Richard is survived by his daughter Kelley Kraemer Paz and her husband Arthur and son James, his son John Kraemer, his grandson Charles Miller and his wife Emily, nephew Evan Johnson, niece Valerie Nelson, sister-in-law Glenda Cade, and many caring friends. Richard had two careers.

His first was as an officer in the U.S. Army Air Forces and U.S. Air Force from 1942 to 1962. He completed the equivalent of almost three full combat tours in North Africa and Europe in World War II. One of his missions to Greece, on which he was the only navigator to find the target, altered the course of the war in southern Europe.

In 1953 he flew 41 missions of a 50 mission tour in Korea before the armistice was signed in July. In all he logged 1,600 hours flying time in the combat zones, possibly a record for American airmen. His awards and decorations include the Distinguished Flying Cross with two oak leaf clusters, the Air Medal with eight oak leaf clusters, the Presidential Unit Citation, and the Air Force Commendation Medal.

He was nominated for the British R.A.F. Distinguished Flying Cross and for Yugoslavia's Order of the Partisan Star, but left Europe without knowing whether the awards were made. Retiring from the Air Force in 1962, he entered the Ph.D. program in political science at The University of Texas at Austin and accepted a professorship in his own department in 1965.

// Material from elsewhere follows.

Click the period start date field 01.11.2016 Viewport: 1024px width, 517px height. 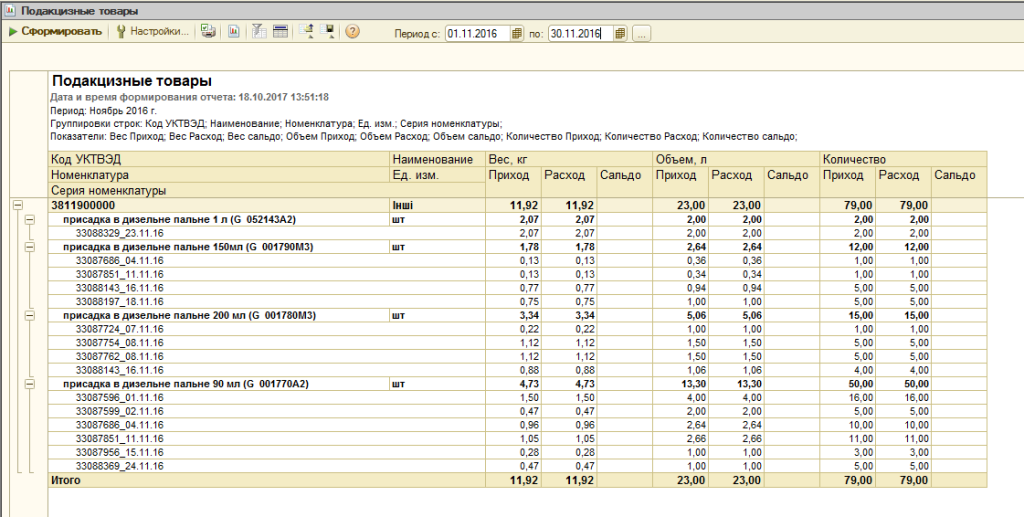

He taught full-time for the next 20 years, taught part-time until 2001, and then continued to teach through the Distance Education Center until his 90th birthday. Richard was an authority on collaborative learning (teaching through political games and simulations) and on the teaching of critical thinking.

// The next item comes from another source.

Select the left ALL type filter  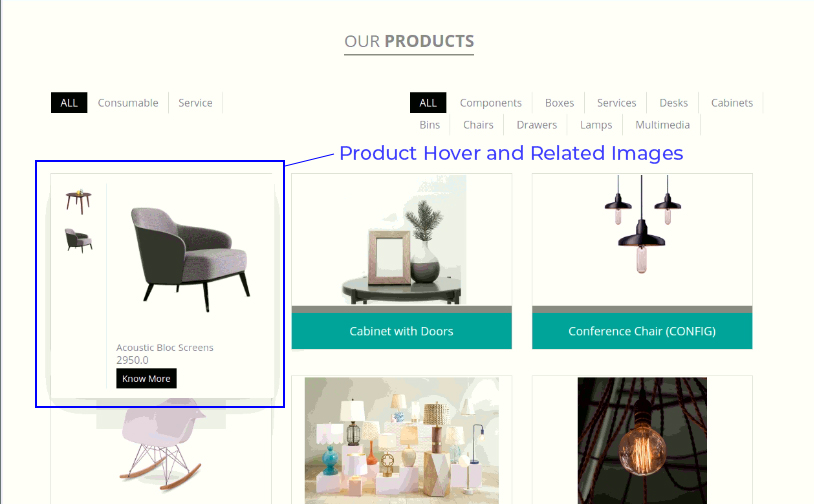(x=69, y=103)
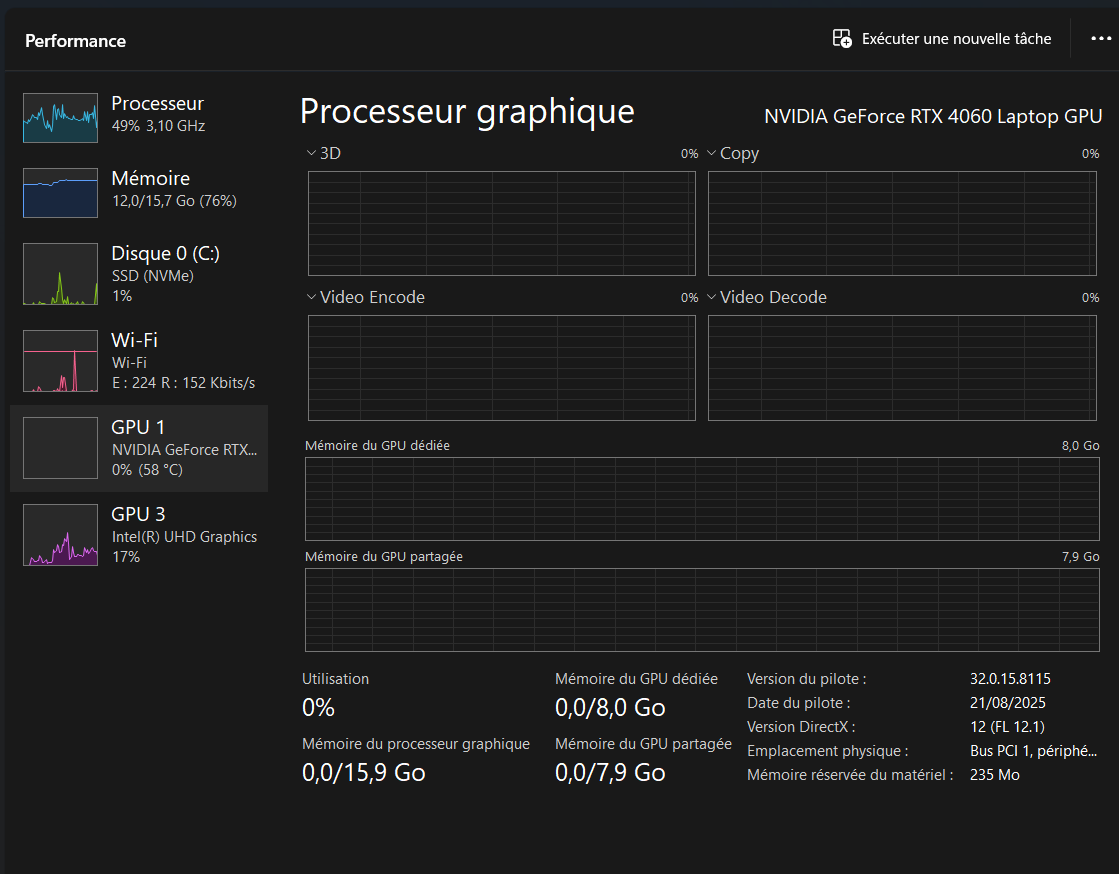Click the Mémoire du GPU dédiée graph
This screenshot has height=874, width=1119.
(x=701, y=498)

He pioneered the design and teaching of interdisciplinary courses and the establishment of internship programs. His textbooks on Texas politics and government, co-authored with Professors Charldean Newell and David Prindle, have been the standard in the field since the late 1970s.

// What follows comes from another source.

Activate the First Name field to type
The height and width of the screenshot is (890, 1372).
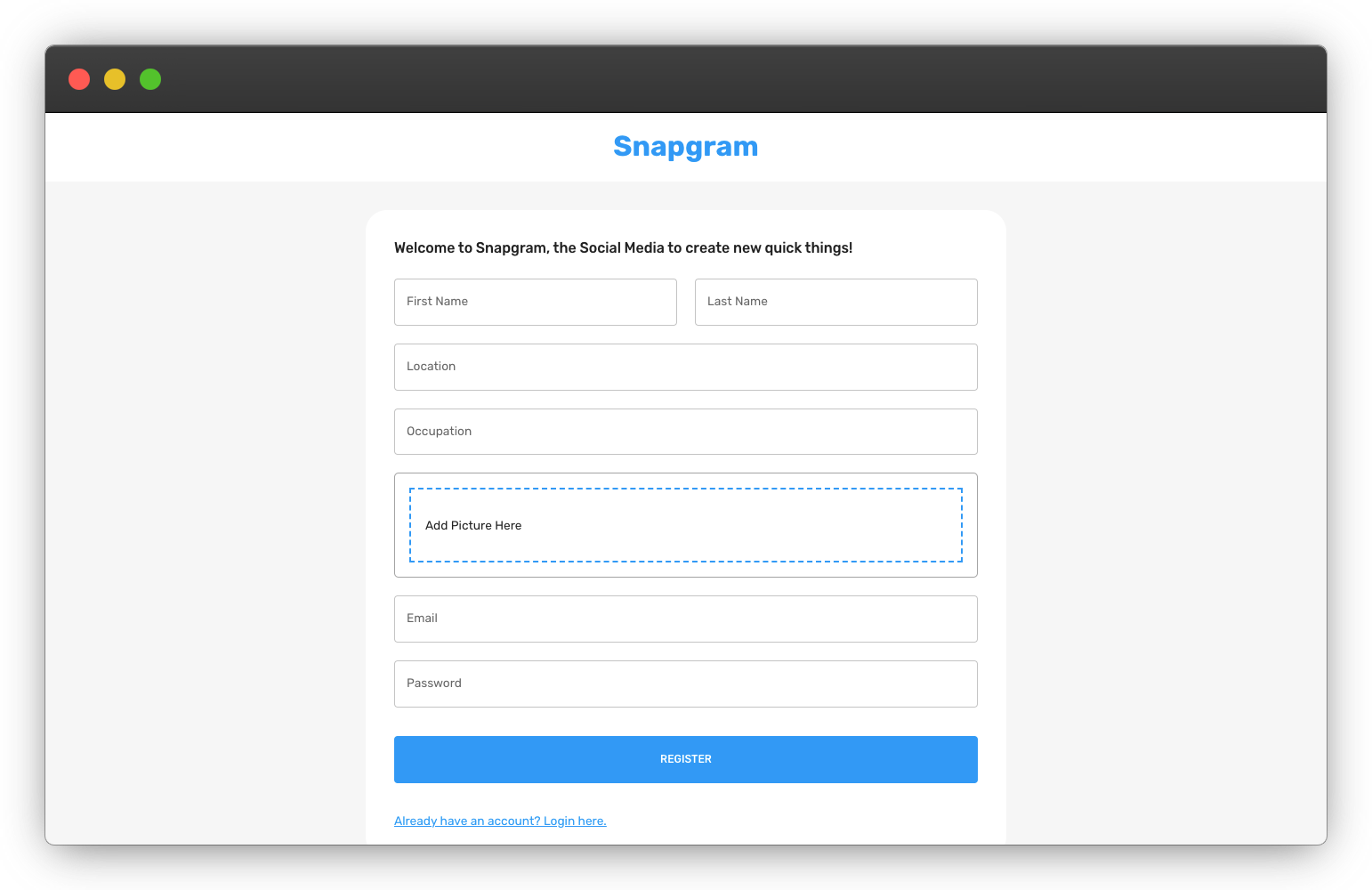(535, 302)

His teaching awards include the Jean Holloway award for Excellence in Teaching and a national award from the Arnold Air Society. In 2010, at the age of 90, he published his 25th, his last and by far his most important book, The Secret War in the Balkans, a W.W. II Memoir. All of the major campaigns of World War II have been covered with this one exception. The Secret War in the Balkans . . . is the missing chapter in the history book of World War II.

Richard liked to engage in what he called "enlightened selfishness." He adopted and raised two children; he and Georgia adopted and raised two more children. Together they assisted in the raising of eight others through the Save the Children Foundation. His favorite poem is commonly attributed to Quaker Stephen Grellet: I shall pass this way but once, Any good thing, therefore, that I can do, Any kindness that I can show to any human being, Let me do it now, For I shall not pass this way again.

A service in memory of Richard will be held on Saturday, July 2, 2011, 1:00 p.m., at the First Unitarian Universalist Church of Austin, 4700 Grover Ave. Austin, Texas 78756.

In lieu of flowers, he asks that those so inclined make a donation to the Save the Children Foundation, the Nature Conservancy, or their favorite charity.